Zero and forget -- caveats of zeroing memory in C

qznc · on Oct 29, 2012

Making it hard for the compiler to optimize your memset-zero away is not a long-term solution. At some point in the future the compiler might be able to analyze this and optimize it away. As a cryptographer you should not rely on bad compilers.

Actually, using his memzero solution would work, but not because of his reasons. Putting memzero into another compilation unit (.c file) requires to compile it separately. memzero itself cannot be compiled to a NOP, since the compiler does not know how it is used and a call to memzero cannot be optimized since the compiler does not know what it does.

Nevertheless, link-time optimization in theory could still optimize across compilation units. The only solution which comes to my mind is to use 'volatile' for the memory access, but that will never be fast.

saurik · on Oct 29, 2012

> The only solution which comes to my mind is to use 'volatile' for the memory access, but that will never be fast.

As you are insisting that the memory is accessed when you demand that the memory is wiped for cryptographic purposes, you will not be burned by the usage of volatile. (To be clear, you would of course not use the memory with volatile: you would add that qualifier only when you went to wipe it.)

qznc · on Oct 29, 2012

If you have a type like "volatile int*" for your array elements to zero, the compiler cannot use SSE intructions to write the zeros, e.g. MOVNTDQ.

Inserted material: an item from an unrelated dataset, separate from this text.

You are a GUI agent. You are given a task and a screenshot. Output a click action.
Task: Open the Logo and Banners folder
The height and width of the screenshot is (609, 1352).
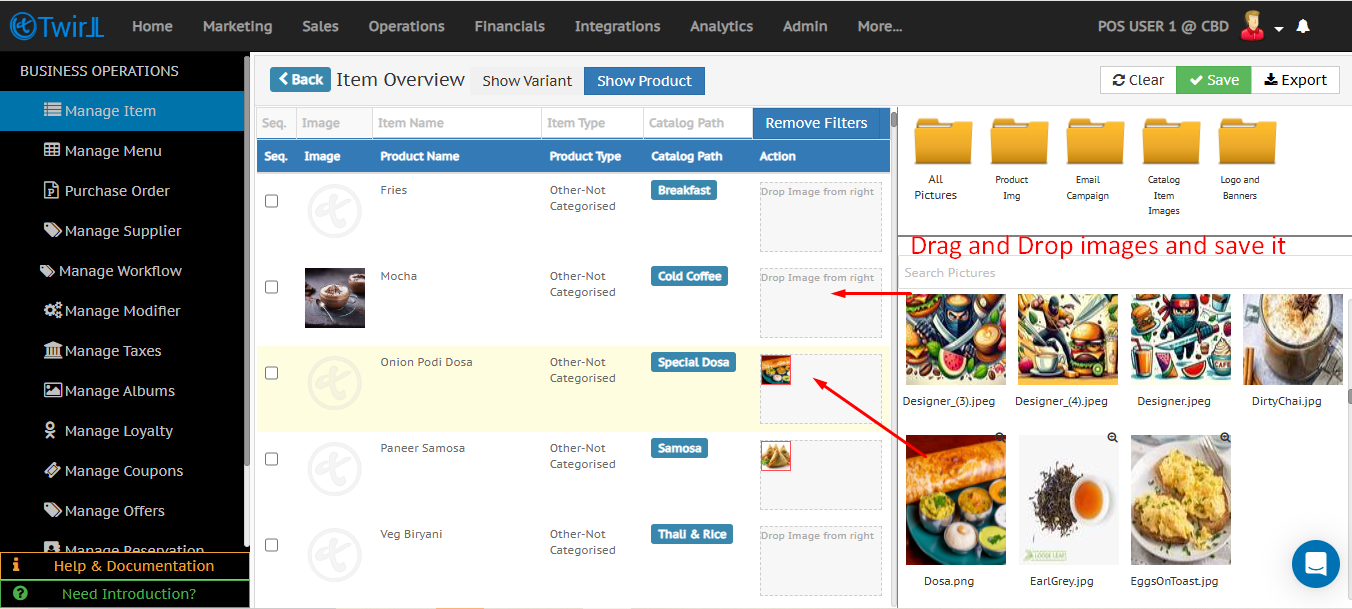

http://www.jaist.ac.jp/iscenter-new/mpc/altix/altixdata/opt/...

saurik · on Oct 29, 2012

Interesting. Is there a reason for this? I was under the impression that volatile only required that the accesses actually happen, not that the accesses had to happen in a manner considered "boring". Is the issue that volatile is also demanding that the ordering remain consistent, and the SSE instruction is not capable of guaranteeing that?

(edit:) In fact, that instruction, and a small handful of others (MOVNTI, MOVNTQ, MOVNTDQ, MOVNTPS, and MOVNTPD) do seem to cause re-orderings. On x86, at least, any other form of optimization should continue to be allowed (involving cache-lines, etc.), but you are definitely right: this instruction's usage would not be. :(

jbri · on Oct 29, 2012

The easy way of reasoning about what optimizations the compiler can do with a volatile location is to think "If this were actually a memory-mapped IO port, would this compiler optimization change the observed behaviour".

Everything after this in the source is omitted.